Although châteaux can be found all over France (including very close to Paris), there’s something special about the Loire Valley. Only a couple of hours’ train or car ride from the capital, the lush, rural wine country of the Loire is home to over 300 castles. These majestic structures range from Medieval to Romanesque to Gothic, nestled in amongst the dappled forests, sleepy villages and rolling hills.
For over 700 years, the Loire châteaux were sought after by wealthy families across France, for their primary or secondary (or tertiary) residences, though the Terror put an end to much of that excessive culture. Of the châteaux that have remained in their families’ possession, many are too expensive to maintain, and others have been bought up by corporations such as fashion house Louis Vuitton. But many of the finest, oldest and most unique of the Loire’s hundreds of castles are open to the public, and château hopping in the Loire is one of the loveliest ways to spend a weekend out of Paris.
The largest and most famous of these castles are the Châteaux de Chambord and Chenonceau. These enormous structures are almost too large and intricate to appreciate in their entirety; only when standing at the edge of their grounds and looking back can you take them all in. Chambord and Chenonceau are stunning and well worth a visit, but their scale and popularity can be overwhelming.
Smaller, more intimate châteaux in the region include the Renaissance-era Château de Close-Lucé, where Leonardo da Vinci spent his final days, and the Château de Blois, a beauty which looms over the charming village of the same name. But if you have time to visit several châteaux while in the Loire Valley, I recommend adding in one of the less famous and assuming ones. It’s quite baffling how many mid-sized châteaux are open to the public, yet barely known beyond their immediate surrounds. You could pick one from the list here, or follow in my footsteps and make the journey to the delightful Château de Montrésor.
The Château de Montrésor is a rambling stone treasure (forgive the pun) on a rocky hill looking over the village of the same name. A fortress has stood on the site of the château since the 11th century, with the current structure dating back to 1393. Start your visit with crêpes and coffee in the quaint Montrésor crêperie and take your time exploring the mossy courtyards and laneways of the village, which are home to several sweet cats. Then climb the cobbled path that leads from the main street up to the château entrance.

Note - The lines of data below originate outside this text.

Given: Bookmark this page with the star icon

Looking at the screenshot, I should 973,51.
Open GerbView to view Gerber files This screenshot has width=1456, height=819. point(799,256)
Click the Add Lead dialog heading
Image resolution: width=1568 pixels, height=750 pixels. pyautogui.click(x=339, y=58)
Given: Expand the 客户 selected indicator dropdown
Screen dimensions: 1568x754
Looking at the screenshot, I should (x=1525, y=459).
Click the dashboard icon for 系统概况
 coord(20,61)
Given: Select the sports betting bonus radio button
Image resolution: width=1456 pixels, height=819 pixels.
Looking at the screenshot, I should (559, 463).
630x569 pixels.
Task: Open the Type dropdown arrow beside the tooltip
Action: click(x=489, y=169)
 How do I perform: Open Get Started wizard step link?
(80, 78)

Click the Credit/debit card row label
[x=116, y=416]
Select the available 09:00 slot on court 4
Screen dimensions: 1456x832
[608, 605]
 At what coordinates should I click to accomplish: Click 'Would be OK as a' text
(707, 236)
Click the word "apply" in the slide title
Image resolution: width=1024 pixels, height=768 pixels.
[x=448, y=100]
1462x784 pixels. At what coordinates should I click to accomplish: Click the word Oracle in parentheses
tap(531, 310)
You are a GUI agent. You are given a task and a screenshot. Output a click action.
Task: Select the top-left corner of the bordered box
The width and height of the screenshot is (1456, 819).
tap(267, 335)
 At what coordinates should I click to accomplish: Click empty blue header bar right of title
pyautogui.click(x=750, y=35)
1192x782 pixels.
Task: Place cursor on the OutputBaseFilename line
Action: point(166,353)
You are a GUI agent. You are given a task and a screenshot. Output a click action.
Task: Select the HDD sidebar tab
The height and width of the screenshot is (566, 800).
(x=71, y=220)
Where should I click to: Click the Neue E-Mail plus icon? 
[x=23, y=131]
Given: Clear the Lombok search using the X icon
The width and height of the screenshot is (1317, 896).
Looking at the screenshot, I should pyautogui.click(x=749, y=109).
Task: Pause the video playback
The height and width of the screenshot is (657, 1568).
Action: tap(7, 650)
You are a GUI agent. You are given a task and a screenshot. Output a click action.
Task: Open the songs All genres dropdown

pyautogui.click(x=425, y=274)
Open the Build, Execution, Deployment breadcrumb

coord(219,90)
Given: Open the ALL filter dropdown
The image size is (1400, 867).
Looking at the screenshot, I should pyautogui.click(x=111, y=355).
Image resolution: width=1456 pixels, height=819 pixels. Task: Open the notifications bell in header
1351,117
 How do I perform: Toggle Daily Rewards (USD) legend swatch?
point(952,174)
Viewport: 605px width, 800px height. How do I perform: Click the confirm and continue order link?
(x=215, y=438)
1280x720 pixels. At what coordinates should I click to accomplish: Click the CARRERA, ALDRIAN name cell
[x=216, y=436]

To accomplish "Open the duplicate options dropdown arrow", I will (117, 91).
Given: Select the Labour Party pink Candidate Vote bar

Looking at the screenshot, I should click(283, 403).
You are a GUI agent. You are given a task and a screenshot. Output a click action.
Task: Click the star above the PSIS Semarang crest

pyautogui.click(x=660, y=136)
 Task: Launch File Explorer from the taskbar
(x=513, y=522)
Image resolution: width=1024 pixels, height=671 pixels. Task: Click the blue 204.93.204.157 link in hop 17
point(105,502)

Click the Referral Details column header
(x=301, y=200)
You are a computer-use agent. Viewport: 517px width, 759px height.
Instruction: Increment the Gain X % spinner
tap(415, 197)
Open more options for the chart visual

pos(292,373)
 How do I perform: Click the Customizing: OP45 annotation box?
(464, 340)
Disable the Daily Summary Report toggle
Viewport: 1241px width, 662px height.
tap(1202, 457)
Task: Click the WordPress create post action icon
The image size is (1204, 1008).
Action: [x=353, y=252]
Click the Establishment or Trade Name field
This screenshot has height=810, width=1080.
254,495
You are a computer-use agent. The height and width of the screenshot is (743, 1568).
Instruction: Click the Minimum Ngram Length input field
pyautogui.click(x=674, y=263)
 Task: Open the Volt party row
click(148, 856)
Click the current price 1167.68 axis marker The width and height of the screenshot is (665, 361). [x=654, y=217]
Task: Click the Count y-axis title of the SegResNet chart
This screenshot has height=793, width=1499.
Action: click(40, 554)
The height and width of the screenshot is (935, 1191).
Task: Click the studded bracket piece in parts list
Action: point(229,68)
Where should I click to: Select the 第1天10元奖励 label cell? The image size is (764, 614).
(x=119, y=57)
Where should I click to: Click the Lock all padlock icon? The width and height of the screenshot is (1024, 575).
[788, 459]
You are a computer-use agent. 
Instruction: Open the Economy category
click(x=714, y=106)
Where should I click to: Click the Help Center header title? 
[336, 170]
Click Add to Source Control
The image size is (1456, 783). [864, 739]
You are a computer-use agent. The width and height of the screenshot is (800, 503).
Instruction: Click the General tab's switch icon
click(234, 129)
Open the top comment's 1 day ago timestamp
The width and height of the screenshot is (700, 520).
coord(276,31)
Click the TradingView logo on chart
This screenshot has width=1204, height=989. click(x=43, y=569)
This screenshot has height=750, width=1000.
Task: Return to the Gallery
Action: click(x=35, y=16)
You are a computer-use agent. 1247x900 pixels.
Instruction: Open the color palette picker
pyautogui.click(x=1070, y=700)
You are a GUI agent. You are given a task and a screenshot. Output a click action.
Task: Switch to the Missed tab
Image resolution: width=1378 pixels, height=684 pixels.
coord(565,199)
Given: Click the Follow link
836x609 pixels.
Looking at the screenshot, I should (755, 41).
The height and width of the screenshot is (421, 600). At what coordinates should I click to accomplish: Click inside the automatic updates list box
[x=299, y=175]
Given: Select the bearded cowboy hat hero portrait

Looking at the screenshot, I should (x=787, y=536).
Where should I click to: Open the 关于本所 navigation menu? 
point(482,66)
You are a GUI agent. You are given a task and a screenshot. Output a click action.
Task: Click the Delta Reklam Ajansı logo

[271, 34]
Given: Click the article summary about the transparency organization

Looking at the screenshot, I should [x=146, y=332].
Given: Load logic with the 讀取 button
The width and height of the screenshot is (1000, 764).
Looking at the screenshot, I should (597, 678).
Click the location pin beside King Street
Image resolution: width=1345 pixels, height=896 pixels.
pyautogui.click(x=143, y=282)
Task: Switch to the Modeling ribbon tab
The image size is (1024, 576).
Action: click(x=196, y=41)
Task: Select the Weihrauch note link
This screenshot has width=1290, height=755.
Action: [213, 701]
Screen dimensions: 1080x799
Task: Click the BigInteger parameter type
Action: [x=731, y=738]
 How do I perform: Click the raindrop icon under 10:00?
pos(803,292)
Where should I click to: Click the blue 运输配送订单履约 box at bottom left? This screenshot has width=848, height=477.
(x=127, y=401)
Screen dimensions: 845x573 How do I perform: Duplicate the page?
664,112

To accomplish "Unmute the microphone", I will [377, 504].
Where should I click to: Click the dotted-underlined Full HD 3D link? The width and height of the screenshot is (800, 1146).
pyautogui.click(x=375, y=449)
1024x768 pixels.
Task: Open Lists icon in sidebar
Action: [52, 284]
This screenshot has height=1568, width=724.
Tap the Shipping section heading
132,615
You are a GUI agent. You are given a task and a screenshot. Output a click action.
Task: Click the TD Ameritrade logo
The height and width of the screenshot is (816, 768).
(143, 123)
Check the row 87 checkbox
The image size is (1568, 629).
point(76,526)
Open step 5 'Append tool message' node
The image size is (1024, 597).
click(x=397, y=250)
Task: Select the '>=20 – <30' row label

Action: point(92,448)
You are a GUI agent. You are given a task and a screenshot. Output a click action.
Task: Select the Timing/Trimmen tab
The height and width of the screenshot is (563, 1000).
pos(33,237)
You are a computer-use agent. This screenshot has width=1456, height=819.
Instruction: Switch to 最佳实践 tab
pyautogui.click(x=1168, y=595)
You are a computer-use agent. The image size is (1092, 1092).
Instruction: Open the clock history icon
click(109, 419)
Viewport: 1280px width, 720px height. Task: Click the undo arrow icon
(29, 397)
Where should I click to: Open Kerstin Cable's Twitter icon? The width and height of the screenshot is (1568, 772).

Head through the open-air archway into the secluded garden that the castle wraps itself around, and you’ll feel like you’ve stepped back in time. Gaze out over the village and the valley, seat yourself on one of the benches and soak up the beauty of the stone ramparts soaring over the land. If you’re lucky like I was, you might have the whole place to yourself.
I confess that the Château de Montrésor was actually closed when I visited, so I can’t speak to its interior (though it looks impressive here). But after the bustle of the larger and more famous châteaux in the region, the quietude of Montrésor was restorative and special. The Château de Montrésor doesn’t grâce the front cover of any Loire Valley coffee table books. But this ancient, tranquil, picturesque little castle might be my favourite one of all.